To: tekboy who wrote (118066)10/30/2003 12:34:00 AM
From: stockman_scott  Respond to of 281500
 
Are they still Bush's dream team?

miami.com

BY JONATHAN S. LANDAY, WARREN P. STROBEL AND WILLIAM DOUGLAS
Knight Ridder News Service
10/26/03




WASHINGTON -- In the days before he assumed the presidency in 2001, George W. Bush liked to boast about the foreign policy ''Dream Team'' he had assembled.

Vice President Dick Cheney, Secretary of State Colin Powell, national security adviser Condoleezza Rice and Defense Secretary Donald Rumsfeld were all ''smart people'' who would compensate for the former Texas governor's lack of international experience.

''General Powell's a strong figure, and Dick Cheney's no shrinking violet, nor Condi Rice,'' Bush said in December 2000. ``I view the four as being able to complement each other.''

But after nearly three years in office, Bush's dream team is beset by infighting, backstabbing and maneuvering on major foreign policy issues involving North Korea, Syria, Iran and postwar Iraq. The result has been paralysis, inconsistency and a zigzagging U.S. policy that confuses lawmakers on Capitol Hill and disturbs America's friends, allies and would-be partners.

It has hampered U.S. policies in the Middle East, where the Israeli-Palestinian conflict continues to rage, caused anxiety in Asia, where the administration's refusal to deal directly with North Korea has dismayed allies, and has seriously soured relations with some North Atlantic Treaty Organization members, say U.S. and foreign officials.

One U.S. diplomat, who asked not to be named, recalled what he said was Chinese exasperation over what they perceived as conflicting messages from the administration on North Korea. ''We actually don't care what your point of view is. Just have one,'' he quoted his Chinese counterparts as saying.

White House officials declined to comment for this story.

The battles between Bush's foreign policy principals spilled into public view recently after Bush announced he had tapped Rice to oversee a new group designed to reduce violence and speed the reconstruction of Iraq and Afghanistan.

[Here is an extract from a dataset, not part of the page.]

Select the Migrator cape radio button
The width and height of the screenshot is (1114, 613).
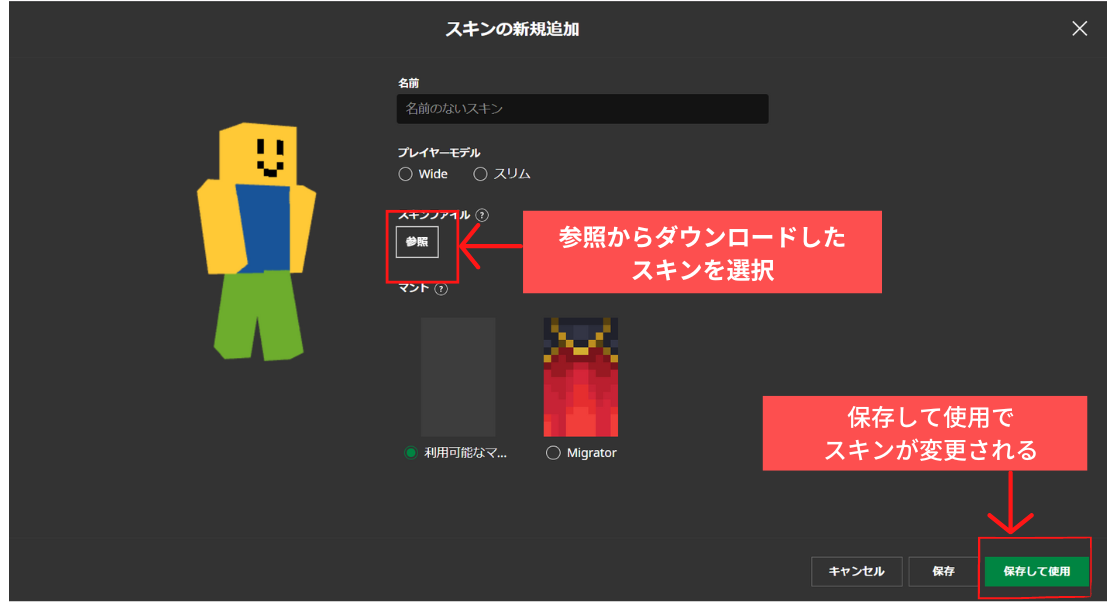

Rumsfeld, whose Pentagon has led the charge of postwar Iraq, publicly bristled at the news and hinted that he had not been consulted. Rumsfeld suggested that in forming the Iraq Stabilization Group and putting Rice in charge, the president was finally having the National Security Council do its job of coordinating the various government agencies involved in rebuilding Iraq.

The Bush foreign affairs team can't seem to agree even when it embarks on a mission in unison. Tired of what it felt were negative media reports from Iraq, the White House launched a public relations blitz three weeks ago. The president, Cheney and Rice delivered speeches stating the administration's case.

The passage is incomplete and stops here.